Ukrainian Prime Minister Mykola Azarov expressed concern today (9 November) about the ongoing disputes over the vote count in last month's parliamentary election, calling for the establishment of a “broad coalition based on European values”.
As bickering over vote counts continued for a second week, Azarov called upon political parties and candidates to end their disagreements and start a dialogue.
“The government is ready to be instrumental in adjusting and conducting such a dialogue,” Azarov said in a statement, adding that he urged the Central Election Commission to “ensure the completion” of the vote count.
Azarov acknowledged the shortfalls of the electoral system that were put in place by his own government.
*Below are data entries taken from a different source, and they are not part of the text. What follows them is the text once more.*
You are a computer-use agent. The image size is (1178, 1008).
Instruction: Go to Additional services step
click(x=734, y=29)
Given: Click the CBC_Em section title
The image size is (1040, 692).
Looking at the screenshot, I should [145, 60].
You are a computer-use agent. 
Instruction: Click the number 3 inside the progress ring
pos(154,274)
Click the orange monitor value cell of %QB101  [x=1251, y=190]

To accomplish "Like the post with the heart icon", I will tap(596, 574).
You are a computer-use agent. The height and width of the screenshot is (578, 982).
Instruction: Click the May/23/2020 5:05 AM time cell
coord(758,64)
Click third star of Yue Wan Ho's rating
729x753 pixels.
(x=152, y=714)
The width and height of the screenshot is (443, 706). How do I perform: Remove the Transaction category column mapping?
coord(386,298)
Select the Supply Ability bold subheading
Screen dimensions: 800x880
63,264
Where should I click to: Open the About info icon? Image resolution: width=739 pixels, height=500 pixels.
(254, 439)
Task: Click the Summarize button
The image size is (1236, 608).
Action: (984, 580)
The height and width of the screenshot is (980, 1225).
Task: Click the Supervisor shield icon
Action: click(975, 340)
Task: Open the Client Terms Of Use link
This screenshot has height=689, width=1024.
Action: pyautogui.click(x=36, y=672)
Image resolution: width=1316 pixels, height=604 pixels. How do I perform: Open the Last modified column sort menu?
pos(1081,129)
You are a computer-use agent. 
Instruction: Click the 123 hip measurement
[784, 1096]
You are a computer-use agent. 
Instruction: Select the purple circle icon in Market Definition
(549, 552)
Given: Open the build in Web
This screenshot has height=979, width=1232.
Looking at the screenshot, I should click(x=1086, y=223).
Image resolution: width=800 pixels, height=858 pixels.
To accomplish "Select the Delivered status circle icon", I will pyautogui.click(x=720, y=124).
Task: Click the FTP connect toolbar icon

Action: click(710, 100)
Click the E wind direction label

He said he found it necessary “to return to the development of the Electoral Code, which will make it possible to improve the electoral legislation”.
Azarov said he had instructed the Justice Ministry to organise a roundtable with political parties, civil society organisations and experts to examine the shortcomings exposed during the campaign and suggest improvements to the electoral laws.
Call for pro-EU unity
Azarov also called for establishing a broad coalition, united under a pro-EU agenda.
“I call upon all political parties that are concerned about the fate of our country, to begin negotiations in order to build a broad coalition based on European values – for the consolidation of all healthy forces of society in order to further development and implementation of Ukraine's European integration policy,” he said.
With most of the votes counted, the ruling Party of Regions won 30.01% of the vote; the United Opposition, 25.52%; the UDAR movement of boxer Vitali Klitschko, 13.95%; the Communist Party, 13.18%; and the ultra-nationalist Svoboda party 10.44%.
The Party of Regions is expected to forge a majority in the new Parliament, thanks in part to the support of the Communists.
This is why the call for a broad coalition, based on a pro-EU agenda, may appear surprising. At first sight, it looks as if the Party of Regions is making a risky gamble, as it could alienate the Communists from any future governing coalition.
The reactions of the pro-EU United Opposition and UDAR were not immediately known.